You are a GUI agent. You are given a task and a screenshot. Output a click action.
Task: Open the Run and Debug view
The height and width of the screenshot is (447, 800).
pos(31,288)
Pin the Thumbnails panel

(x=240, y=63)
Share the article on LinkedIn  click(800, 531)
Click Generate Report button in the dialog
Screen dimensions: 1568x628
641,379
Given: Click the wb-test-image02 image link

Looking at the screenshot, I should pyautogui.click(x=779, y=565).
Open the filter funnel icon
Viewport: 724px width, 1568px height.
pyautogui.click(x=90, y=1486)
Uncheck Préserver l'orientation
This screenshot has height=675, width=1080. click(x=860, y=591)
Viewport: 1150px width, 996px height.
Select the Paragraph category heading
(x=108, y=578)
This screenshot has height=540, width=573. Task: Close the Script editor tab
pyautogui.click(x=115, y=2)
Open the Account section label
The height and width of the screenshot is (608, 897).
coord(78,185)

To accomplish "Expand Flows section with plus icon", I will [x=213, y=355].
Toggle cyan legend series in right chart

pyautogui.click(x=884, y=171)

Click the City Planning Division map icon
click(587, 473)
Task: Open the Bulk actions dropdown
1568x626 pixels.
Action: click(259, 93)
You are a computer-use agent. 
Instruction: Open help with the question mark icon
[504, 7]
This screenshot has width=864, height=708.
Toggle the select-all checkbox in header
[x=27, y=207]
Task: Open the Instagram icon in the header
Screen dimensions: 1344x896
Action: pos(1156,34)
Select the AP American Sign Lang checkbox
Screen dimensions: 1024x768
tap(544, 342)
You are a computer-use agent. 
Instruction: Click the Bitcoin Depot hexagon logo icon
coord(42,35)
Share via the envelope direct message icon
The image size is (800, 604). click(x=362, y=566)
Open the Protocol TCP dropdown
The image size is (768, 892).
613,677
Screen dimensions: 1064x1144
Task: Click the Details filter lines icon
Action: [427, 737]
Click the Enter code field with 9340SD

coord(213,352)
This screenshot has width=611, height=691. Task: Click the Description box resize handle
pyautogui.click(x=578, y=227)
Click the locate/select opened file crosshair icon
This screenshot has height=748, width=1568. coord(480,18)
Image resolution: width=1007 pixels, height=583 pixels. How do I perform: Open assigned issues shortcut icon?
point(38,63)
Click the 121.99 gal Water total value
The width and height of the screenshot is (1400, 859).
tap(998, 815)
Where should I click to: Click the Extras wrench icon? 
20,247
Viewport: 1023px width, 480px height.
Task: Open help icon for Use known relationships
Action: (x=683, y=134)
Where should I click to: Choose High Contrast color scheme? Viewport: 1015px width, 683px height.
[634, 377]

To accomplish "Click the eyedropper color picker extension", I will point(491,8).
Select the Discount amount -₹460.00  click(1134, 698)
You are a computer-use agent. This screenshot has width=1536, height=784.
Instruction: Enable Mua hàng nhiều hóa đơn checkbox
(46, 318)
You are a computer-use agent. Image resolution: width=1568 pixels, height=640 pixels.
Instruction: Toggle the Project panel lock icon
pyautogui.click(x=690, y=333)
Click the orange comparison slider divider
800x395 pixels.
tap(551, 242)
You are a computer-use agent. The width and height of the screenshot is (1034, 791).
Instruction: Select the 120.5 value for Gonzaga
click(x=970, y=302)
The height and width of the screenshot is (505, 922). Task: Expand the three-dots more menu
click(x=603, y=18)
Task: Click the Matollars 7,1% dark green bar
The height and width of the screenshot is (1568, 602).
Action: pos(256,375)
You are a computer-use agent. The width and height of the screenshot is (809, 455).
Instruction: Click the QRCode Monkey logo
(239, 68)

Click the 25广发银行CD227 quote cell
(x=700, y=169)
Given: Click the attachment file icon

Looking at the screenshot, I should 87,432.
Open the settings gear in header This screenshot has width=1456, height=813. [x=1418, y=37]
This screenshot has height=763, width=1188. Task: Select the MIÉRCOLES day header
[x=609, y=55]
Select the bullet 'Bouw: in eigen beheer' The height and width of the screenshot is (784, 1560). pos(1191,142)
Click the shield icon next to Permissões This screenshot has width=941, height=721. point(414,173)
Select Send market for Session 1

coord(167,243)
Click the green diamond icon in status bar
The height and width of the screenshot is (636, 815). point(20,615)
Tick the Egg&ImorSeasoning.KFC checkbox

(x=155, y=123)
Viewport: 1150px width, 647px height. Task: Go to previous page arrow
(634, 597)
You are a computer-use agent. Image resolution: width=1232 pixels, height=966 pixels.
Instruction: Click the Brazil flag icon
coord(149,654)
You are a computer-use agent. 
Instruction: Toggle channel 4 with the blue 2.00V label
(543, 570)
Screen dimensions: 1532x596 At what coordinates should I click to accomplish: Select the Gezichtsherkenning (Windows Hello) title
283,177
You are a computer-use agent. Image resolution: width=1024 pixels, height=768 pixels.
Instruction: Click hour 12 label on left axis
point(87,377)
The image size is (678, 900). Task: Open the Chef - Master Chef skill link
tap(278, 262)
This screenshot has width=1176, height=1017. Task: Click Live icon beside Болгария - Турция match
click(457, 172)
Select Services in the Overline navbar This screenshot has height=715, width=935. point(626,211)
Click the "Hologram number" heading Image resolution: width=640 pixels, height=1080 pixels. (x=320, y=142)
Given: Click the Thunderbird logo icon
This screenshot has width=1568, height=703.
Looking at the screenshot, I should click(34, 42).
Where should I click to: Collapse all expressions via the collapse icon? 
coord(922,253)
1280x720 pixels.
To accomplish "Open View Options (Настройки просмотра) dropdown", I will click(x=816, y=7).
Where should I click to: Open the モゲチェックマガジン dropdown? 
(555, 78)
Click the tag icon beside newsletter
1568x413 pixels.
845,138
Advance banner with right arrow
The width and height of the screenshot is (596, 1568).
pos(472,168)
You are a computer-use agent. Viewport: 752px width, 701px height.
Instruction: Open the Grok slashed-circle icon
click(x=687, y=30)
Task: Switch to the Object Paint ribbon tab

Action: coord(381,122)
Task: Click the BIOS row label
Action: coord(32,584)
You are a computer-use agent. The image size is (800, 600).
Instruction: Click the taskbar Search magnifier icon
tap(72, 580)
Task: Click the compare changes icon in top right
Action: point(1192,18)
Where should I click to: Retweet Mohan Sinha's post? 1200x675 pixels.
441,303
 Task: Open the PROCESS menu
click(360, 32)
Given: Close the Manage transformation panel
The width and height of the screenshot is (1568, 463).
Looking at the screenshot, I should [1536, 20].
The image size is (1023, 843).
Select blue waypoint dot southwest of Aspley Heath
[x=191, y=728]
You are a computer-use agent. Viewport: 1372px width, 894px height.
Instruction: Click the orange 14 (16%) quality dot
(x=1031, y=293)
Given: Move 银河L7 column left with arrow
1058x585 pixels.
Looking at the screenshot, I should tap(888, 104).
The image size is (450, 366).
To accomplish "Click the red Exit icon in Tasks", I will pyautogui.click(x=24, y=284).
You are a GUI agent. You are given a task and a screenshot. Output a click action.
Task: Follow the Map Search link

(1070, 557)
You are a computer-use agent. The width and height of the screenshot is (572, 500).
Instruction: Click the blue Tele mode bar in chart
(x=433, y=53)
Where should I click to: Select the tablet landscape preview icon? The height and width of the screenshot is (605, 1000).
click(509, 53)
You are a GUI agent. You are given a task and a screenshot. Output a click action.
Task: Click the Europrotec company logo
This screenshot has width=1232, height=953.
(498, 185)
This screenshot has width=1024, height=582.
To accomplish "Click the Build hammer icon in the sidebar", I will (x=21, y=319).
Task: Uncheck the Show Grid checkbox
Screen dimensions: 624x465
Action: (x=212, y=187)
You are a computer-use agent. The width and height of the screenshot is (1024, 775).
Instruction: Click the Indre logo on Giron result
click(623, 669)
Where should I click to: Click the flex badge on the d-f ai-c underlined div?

======

**Task goal**
From the listing above, the lines starting with the one that has "Share the article" and running through the one that has "This screenshot has width=864, height=708." should be copied exactly, ends included.

**Exercise answer**
Share the article on LinkedIn  click(800, 531)
Click Generate Report button in the dialog
Screen dimensions: 1568x628
641,379
Given: Click the wb-test-image02 image link

Looking at the screenshot, I should pyautogui.click(x=779, y=565).
Open the filter funnel icon
Viewport: 724px width, 1568px height.
pyautogui.click(x=90, y=1486)
Uncheck Préserver l'orientation
This screenshot has height=675, width=1080. click(x=860, y=591)
Viewport: 1150px width, 996px height.
Select the Paragraph category heading
(x=108, y=578)
This screenshot has height=540, width=573. Task: Close the Script editor tab
pyautogui.click(x=115, y=2)
Open the Account section label
The height and width of the screenshot is (608, 897).
coord(78,185)

To accomplish "Expand Flows section with plus icon", I will [x=213, y=355].
Toggle cyan legend series in right chart

pyautogui.click(x=884, y=171)

Click the City Planning Division map icon
click(587, 473)
Task: Open the Bulk actions dropdown
1568x626 pixels.
Action: click(259, 93)
You are a computer-use agent. 
Instruction: Open help with the question mark icon
[504, 7]
This screenshot has width=864, height=708.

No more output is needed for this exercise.